For many years, schools have used “censorware” to suppress dirty words, threats, and other undesirable communication on their data networks. The results have sometimes been comical and usually bad. In some versions it’s known as the “Scunthorpe problem,” referring to software that finds dirty words in substrings of harmless ones, such as “Matsushita” and “cockle.”
As technology advances, these tools don’t get better, only more intrusive. A lawsuit filed by students in Lawrence, Kansas has brought one of them to public attention. It’s called “Gaggle,” perhaps a portmanteau word for “gag Google.” An attorney representing the students says, “Students’ journalism drafts were intercepted before publication, mental health emails to trusted teachers disappeared, and original artwork was seized from school accounts without warning or explanation.”
Buzzfeed News has an piece on Gaggle. According to the article, “It plugs into two of the biggest software suites around, Google’s G Suite and Microsoft 365, and tracks everything, including notifications that may float in from Twitter, Facebook, and Instagram accounts linked to a school email address.”
These words and phrases were reportedly flagged as “questionable content” in an Illinois school district: “knife,” “cutting,” “call the police,” “hang,” “lesbian,” “queer,” “gay.” Questionable content “results in an email notification sent to the school or district’s specified contacts.”
Lawrence High School even prohibited student journalists from reporting about Gaggle. Sounds as if the officials know there’s a problem and think they can keep the world from finding out.
According to a motion filed Friday by the students’ attorneys, Lawrence High School Principal Quetin Rials prohibited The Budget [a student publication] and its student journalists from reporting on the lawsuit or any Gaggle-related issues, which they have covered extensively for months.
Those officials are using the “For the children!” argument, reportedly telling the students that “their arguments meant they valued student press rights over efforts to curtail student suicide.” The efficacy of a suicide-curtailing system that blocks or casts a chilling effect on discussion of traumatic issues seems dubious. Is the theory that if students can’t talk about it or report about it, it will stop happening?
Making students afraid to talk about such issues may well do more harm. People usually clam up about anything sensitive when they think they’re under surveillance.
In one case, Gaggle flagged almost everyone in an art class for alleged nudity in their work. It deleted the files, thus making it impossible to prove its accusations true or false. The students were brought in for disciplinary action. A photography teacher said, “I wish we would have had more of a warning. What is going into someone else’s work where they are supposed to have a right to be able to voice something, I think is a little scary.” It isn’t clear from the article what happened to the students afterward, but there’s no mention of punishment, so the school officials probably realized it was just censorware running amok.
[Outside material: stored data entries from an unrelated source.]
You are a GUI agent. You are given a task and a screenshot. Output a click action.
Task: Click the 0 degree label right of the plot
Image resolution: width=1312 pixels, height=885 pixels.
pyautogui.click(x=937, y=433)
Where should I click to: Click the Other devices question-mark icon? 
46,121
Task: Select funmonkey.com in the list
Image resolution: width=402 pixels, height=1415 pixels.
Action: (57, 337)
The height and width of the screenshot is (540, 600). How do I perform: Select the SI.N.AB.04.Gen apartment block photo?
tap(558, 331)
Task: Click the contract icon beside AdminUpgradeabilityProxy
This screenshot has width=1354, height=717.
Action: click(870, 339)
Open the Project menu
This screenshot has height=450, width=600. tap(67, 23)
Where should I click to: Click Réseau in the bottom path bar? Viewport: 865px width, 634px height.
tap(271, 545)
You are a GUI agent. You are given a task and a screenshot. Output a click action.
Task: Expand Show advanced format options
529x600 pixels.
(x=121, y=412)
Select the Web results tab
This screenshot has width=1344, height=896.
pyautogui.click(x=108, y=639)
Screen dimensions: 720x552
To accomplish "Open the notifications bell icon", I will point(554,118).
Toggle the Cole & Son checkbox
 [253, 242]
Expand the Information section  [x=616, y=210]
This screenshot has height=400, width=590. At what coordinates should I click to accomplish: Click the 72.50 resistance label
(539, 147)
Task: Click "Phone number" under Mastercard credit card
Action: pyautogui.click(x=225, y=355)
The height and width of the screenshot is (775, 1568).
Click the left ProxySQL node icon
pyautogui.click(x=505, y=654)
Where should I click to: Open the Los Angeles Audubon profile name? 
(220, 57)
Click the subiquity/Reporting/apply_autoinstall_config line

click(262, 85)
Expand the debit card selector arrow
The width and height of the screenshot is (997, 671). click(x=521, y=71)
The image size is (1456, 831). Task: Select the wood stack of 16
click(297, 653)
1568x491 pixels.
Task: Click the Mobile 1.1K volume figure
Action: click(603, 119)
Could the next step be letting the software decide the punishment? We already see that on social media. The old Twitter suspended users for software-claimed violations; if they were guilty, they could confess and be back on with minimal consequences, but maintaining your innocence kept you off until the software hiccuped and let you back on. (This happened twice to me.)
Schools need to respond when students threaten harm to themselves and others, but this doesn’t justify blanket surveillance of all student communication and documents or software-ordered deletion of their work. The tendency of software tools to produce false positives makes the prospect especially bad.